Men and women marrying works. It works for 98% of the population, or those among the 98% who choose to marry. But it does not work for everybody.
I agree that creating jobs is a great way to cure poverty. But the best economists say no matter how hard you try, 5% of the people will stay unemployed. The economy needs a 5% unemployment to stay healthy. Those 5% are not being lazy. There just are not going to be jobs for them.
Some people are going to be poor. Some people are going to end up homeless. There charity comes into the picture.
But what the Bill And Melinda Gates Foundation is doing is not charity. Tackling health care in the Global South is not charity. That foundation has challenged many long held prejudices about poverty in the Global South. You make these people healthy, and they go out there and get jobs and work hard and lift themselves out of poverty. You give them family planning options, and they have fewer children. They have not had the option.
People should go get jobs, but you would not argue that for primary education age children, would you?
Private business has its place. The private sector takes care of about 80-90% of the population. The public sector gives employment to the other 10-15%. And then there are the unemployed who deserve unemployment benefits. There are the poor who need charity and social welfare. It is important to also think of that bottom 5% to keep the social peace. That is also important.
Everyone should have access to education, health and credit at all income brackets all over the world. Most people don't, and that is a problem. Between the private sector, the public sector, the informal economy, the NGOs and the charity organizations, all bases should be covered.

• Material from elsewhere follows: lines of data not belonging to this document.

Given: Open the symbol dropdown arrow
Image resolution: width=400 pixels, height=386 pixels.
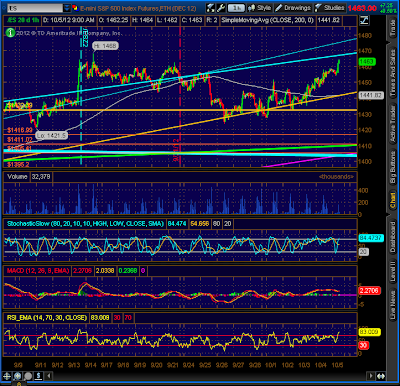Looking at the screenshot, I should click(67, 8).
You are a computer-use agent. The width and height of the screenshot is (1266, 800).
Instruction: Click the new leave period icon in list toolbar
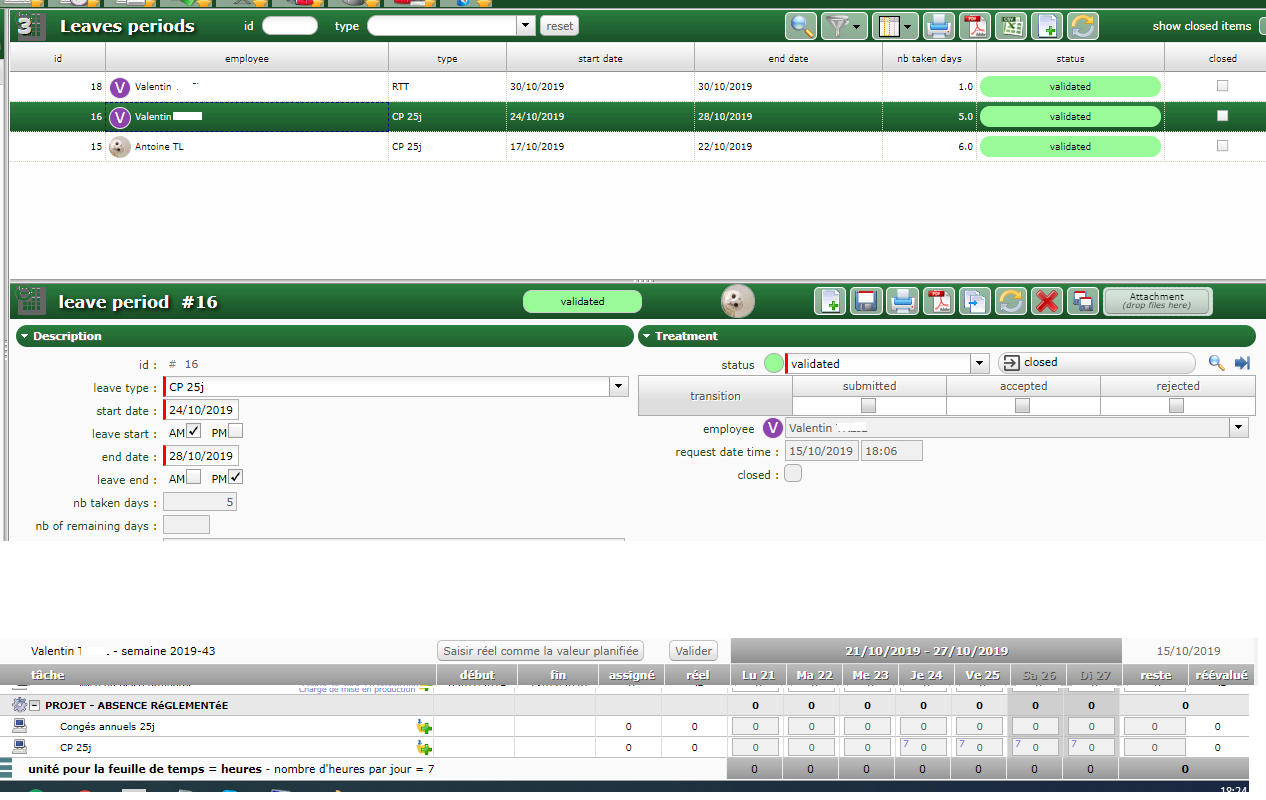click(1047, 26)
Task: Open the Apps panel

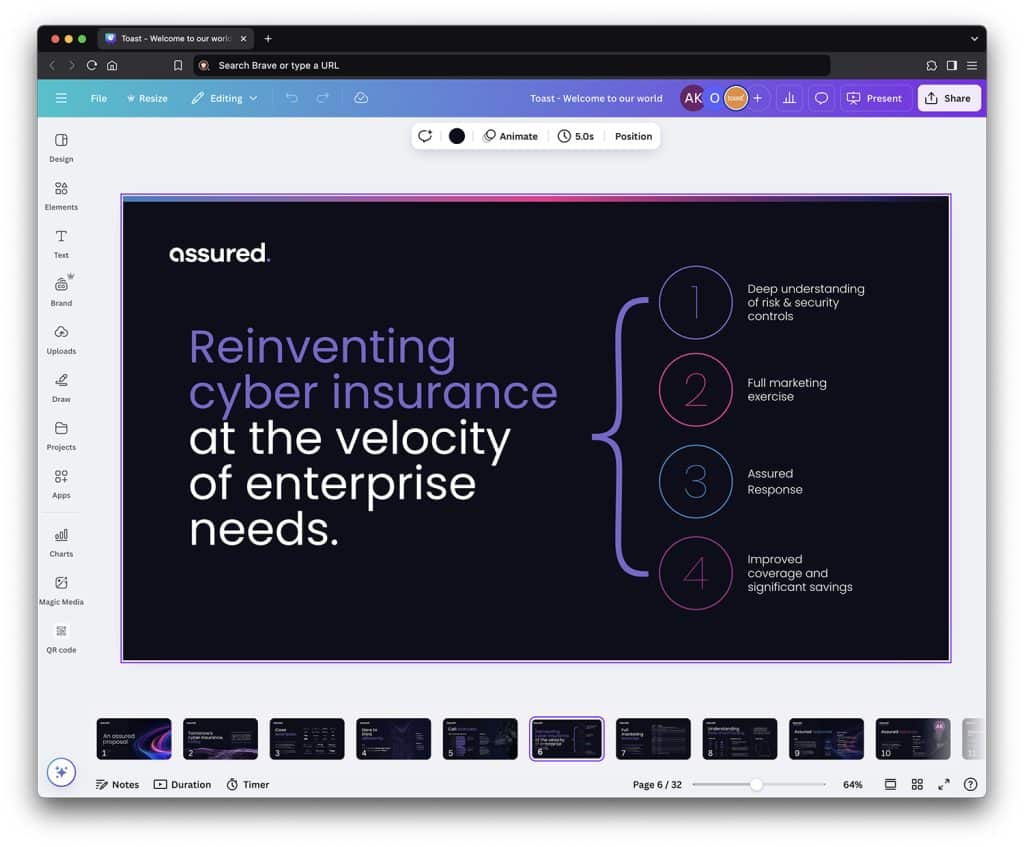Action: click(61, 483)
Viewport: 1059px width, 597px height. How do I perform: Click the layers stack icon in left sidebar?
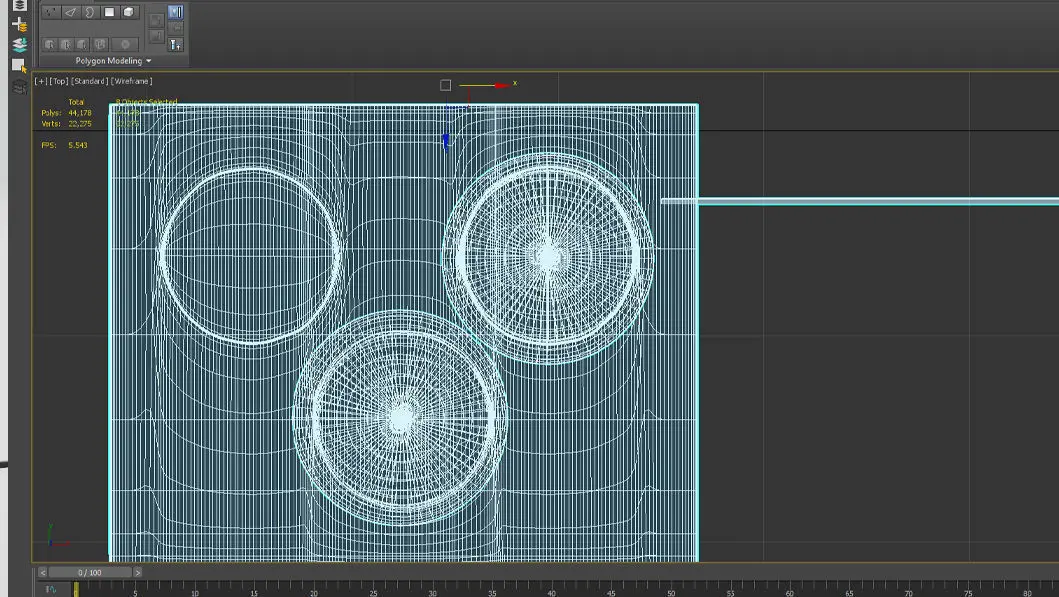(19, 5)
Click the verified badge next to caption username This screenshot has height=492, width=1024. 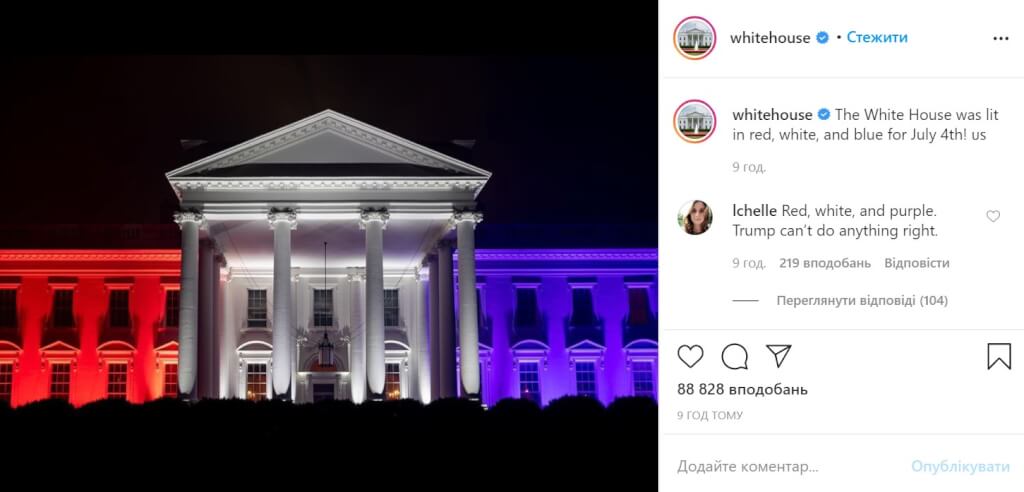click(x=824, y=115)
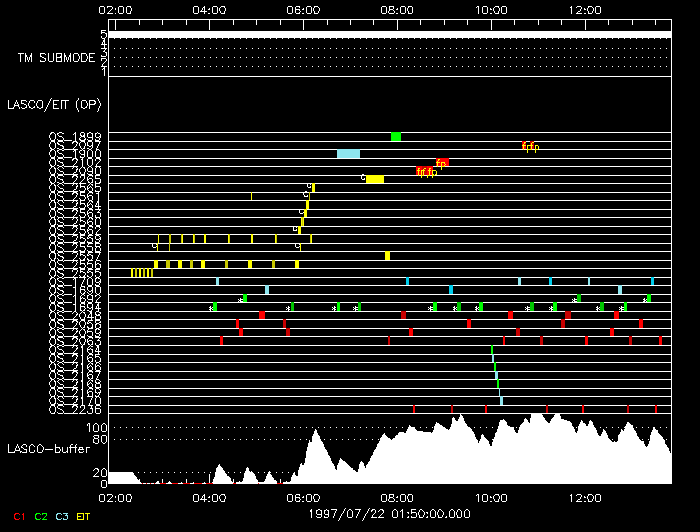
Task: Click the red C1 legend label
Action: [19, 516]
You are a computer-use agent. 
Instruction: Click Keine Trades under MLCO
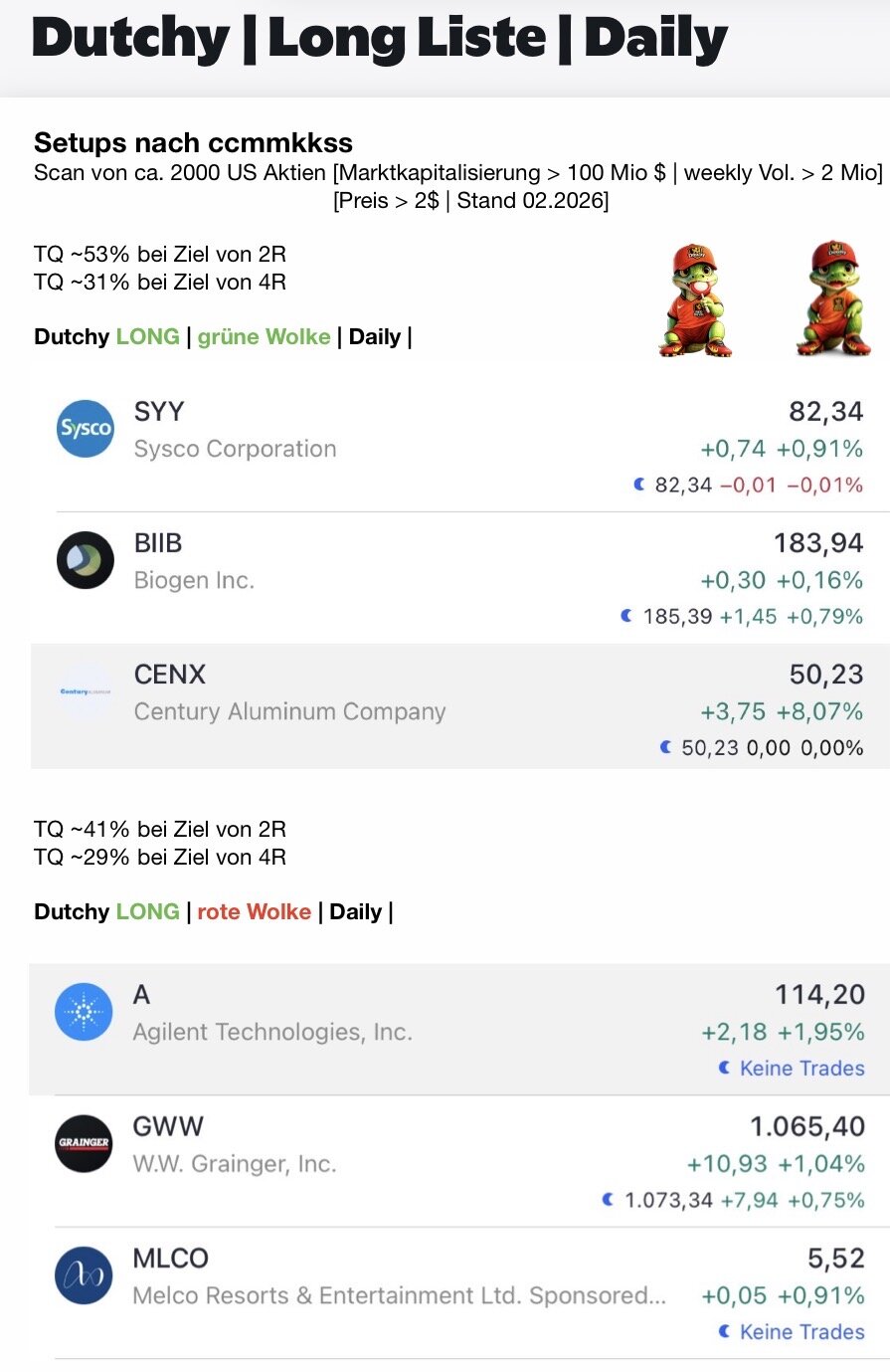801,1331
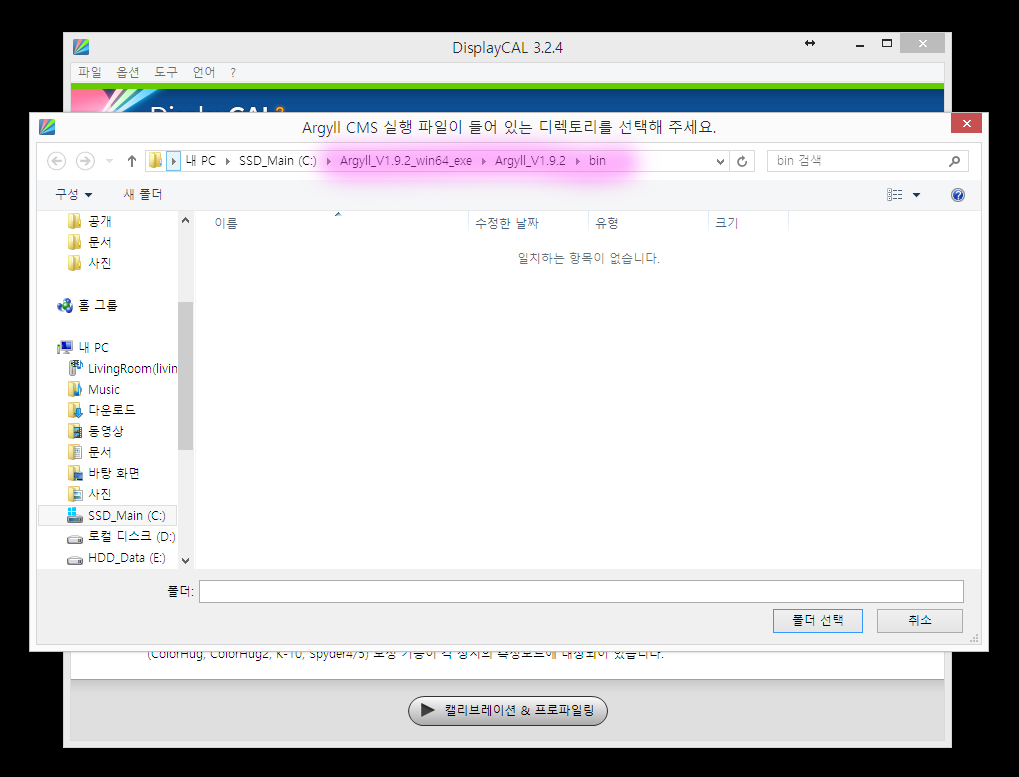The image size is (1019, 777).
Task: Open the help question mark icon
Action: (957, 195)
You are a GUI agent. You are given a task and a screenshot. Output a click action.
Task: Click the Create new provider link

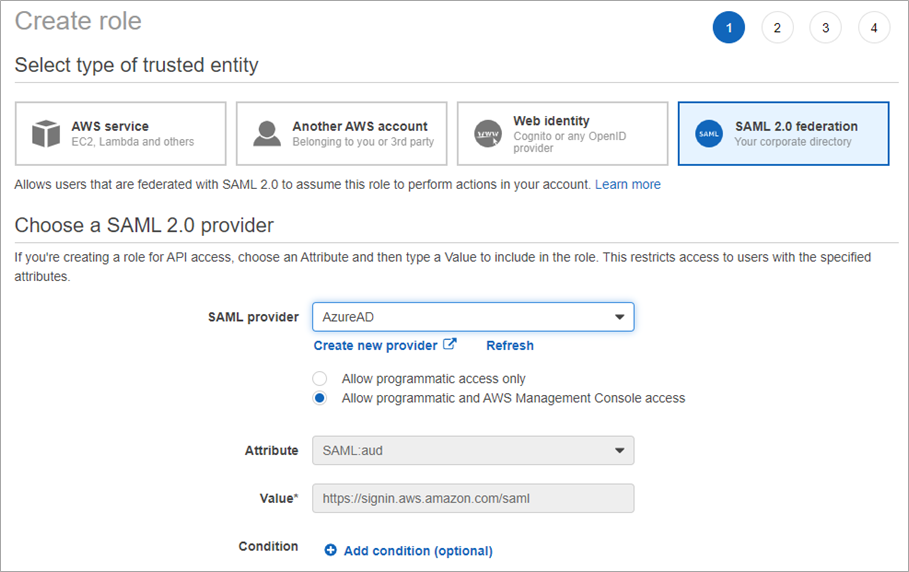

There is no one size fits all.
Wall Street Journal: World’s Richest Man: ‘Charity Doesn’t Solve Anything’: he could do more to help fight poverty by building businesses than by “being a Santa Claus.” ..... “The only way to fight poverty is with employment” ..... “There is a saying that we should leave a better country to our children. But it’s more important to leave better children to our country.” ..... He has contributed hundreds of millions of dollars to his foundation and has funded millions of dollars in joint-venture projects with the Bill and Melinda Gates Foundation.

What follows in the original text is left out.